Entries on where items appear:
--------------------------------------------------

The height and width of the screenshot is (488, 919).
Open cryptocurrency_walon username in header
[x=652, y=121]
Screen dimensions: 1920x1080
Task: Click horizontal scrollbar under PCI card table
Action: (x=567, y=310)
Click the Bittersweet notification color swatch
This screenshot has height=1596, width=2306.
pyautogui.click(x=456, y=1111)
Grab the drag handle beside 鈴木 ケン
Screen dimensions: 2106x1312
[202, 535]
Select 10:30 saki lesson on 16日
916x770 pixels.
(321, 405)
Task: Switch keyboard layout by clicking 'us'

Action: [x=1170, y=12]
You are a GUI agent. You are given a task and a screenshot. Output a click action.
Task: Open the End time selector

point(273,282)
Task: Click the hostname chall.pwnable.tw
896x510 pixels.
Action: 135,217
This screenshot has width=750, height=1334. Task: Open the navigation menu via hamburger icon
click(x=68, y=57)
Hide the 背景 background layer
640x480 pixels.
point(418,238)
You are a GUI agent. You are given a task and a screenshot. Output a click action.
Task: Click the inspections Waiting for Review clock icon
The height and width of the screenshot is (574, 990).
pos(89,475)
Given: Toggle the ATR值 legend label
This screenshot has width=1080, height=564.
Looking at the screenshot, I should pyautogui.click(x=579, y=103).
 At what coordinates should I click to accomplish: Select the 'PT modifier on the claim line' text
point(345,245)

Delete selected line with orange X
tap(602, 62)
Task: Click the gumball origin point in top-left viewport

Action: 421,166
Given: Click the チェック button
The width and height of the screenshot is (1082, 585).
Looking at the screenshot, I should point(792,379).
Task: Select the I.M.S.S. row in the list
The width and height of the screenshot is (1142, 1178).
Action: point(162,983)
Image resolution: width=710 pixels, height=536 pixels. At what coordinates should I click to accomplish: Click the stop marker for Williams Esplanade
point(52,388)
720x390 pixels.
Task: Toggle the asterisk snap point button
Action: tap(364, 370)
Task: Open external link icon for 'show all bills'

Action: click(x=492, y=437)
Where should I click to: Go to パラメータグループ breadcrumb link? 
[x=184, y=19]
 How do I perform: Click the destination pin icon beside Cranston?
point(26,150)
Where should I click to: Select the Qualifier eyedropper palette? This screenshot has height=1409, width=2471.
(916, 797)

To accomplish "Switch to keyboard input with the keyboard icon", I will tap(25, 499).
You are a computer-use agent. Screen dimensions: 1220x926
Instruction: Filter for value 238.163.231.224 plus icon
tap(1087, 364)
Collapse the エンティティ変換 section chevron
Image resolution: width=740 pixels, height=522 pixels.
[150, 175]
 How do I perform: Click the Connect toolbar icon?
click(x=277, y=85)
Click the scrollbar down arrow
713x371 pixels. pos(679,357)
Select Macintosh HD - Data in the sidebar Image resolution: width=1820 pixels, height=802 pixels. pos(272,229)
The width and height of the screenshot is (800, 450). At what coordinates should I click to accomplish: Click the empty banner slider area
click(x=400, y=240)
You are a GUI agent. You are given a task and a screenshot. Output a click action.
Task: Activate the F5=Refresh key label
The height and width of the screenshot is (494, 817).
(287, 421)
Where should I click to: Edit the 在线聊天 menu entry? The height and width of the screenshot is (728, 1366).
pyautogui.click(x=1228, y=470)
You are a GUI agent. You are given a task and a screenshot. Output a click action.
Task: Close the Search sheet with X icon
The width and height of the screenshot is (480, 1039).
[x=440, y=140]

--------------------------------------------------

> [Stated task] Which of the lines above contain the string "coordinates"? Gather every such line, treating uppercase and lowercase as different.

> [Right answer]
 At what coordinates should I click to accomplish: Select the 'PT modifier on the claim line' text
Image resolution: width=710 pixels, height=536 pixels. At what coordinates should I click to accomplish: Click the stop marker for Williams Esplanade
The width and height of the screenshot is (800, 450). At what coordinates should I click to accomplish: Click the empty banner slider area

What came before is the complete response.